鄒漢池根據哥哥這一理論著有《輿地經緯度表》2卷。鄒漢池「為準確推算各地經緯度」,「深居簡出數月之久,以至頭髮鬍鬚都白了許多」。他自己也說過:「平生用心之苦,惟此為甚。」在編輯「輿圖」時,漢池依「表」而推算各地的經緯度,即確定方位。

就是說,鄒氏所繪地圖並非馬王堆漢墓出土的那種「古圖」,也不是平日方誌上看到的那種「簡圖」,而是具有科學意義的近代地圖。

5.世詒,「輿圖」的骨幹編輯

鄒世詒是鄒氏第三代的代表人物。

在「輿圖」「編輯部」里,汪士鐸「發凡起例」,提醒日後用「輿圖」者「應該注意的地方」;鄒漢池則進行理論設計和提供技術支撐;鄒世詒則要在士鐸、漢池等人的配合下,承擔工程浩大的「產圖」任務。

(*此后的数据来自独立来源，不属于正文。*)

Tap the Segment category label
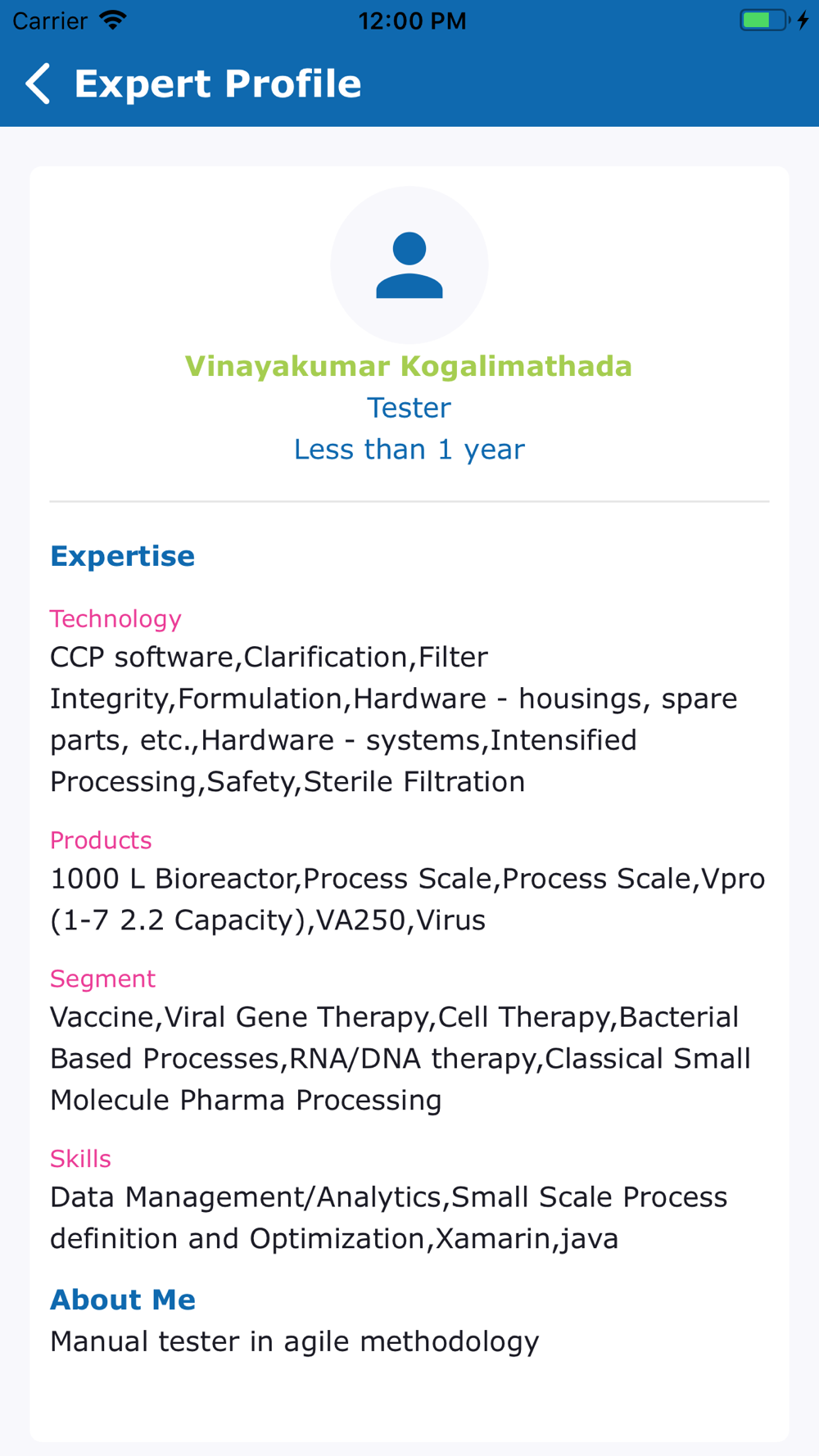 point(102,979)
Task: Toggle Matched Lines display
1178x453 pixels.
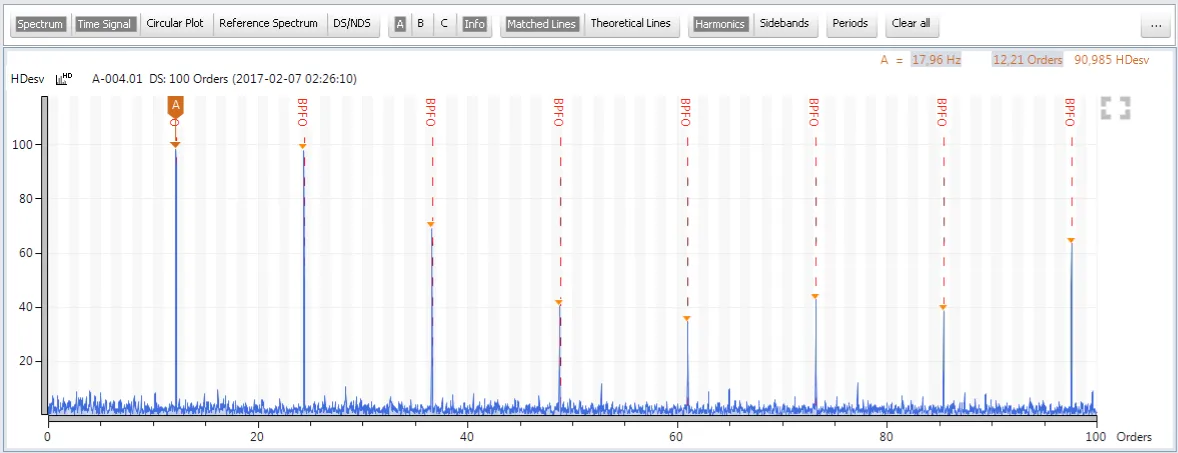Action: tap(541, 23)
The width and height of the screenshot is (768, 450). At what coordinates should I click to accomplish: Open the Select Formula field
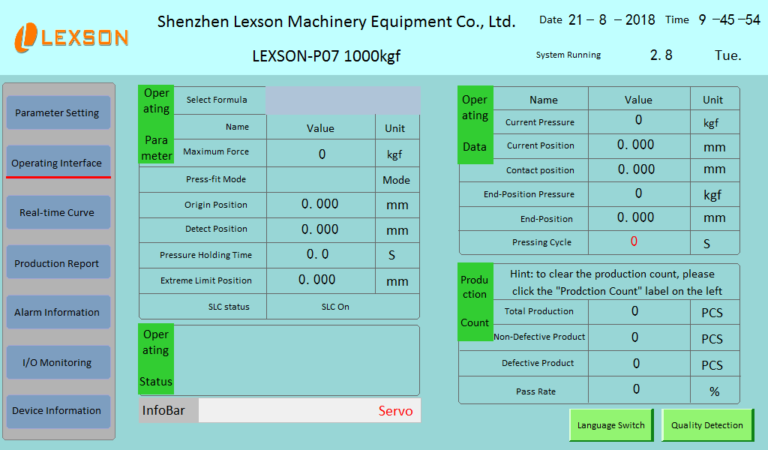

「輿圖」32卷中的所有地圖都出自世詒之手。他所繪製這些圖「經緯度之精準優於清康、乾時期的內府輿圖」,「內容比李兆洛圖(《皇朝一統輿地全圖》)更為詳細」,「區域也比李圖更大,它北抵北冰洋,西及裏海,東達日本,南至越南,遠遠超出了本國範圍」。

鄒世詒有先見之明?在他為「輿圖」繪製的地圖中,都以「標註準確,記載詳細」著稱,以致後來「一直被作為中國近代航空測繪開始前的權威官方地圖」。可他對釣魚島及附屬島嶼地圖的繪製似乎特別上心,共有四幅之多——分別是「(「輿圖」)南七卷的東二、三、四、五圖」,而且「專門有一頁繪製了釣魚島和黃尾嶼」。如此,在今天的「舌戰」中,日方的「無主地」之說不攻自破。這些圖,也「便是中國政府最早將釣魚島劃入我國版圖的鐵證」,其中,第二、三圖對於釣魚島的歸屬有著決定性的意義」。

當然,為「釣魚島自古就是中國的領土」提供鐵證,僅僅是「輿圖」價值的一點。但就憑這一點,今天的人們也要感謝胡林翼,感謝鄒氏家族!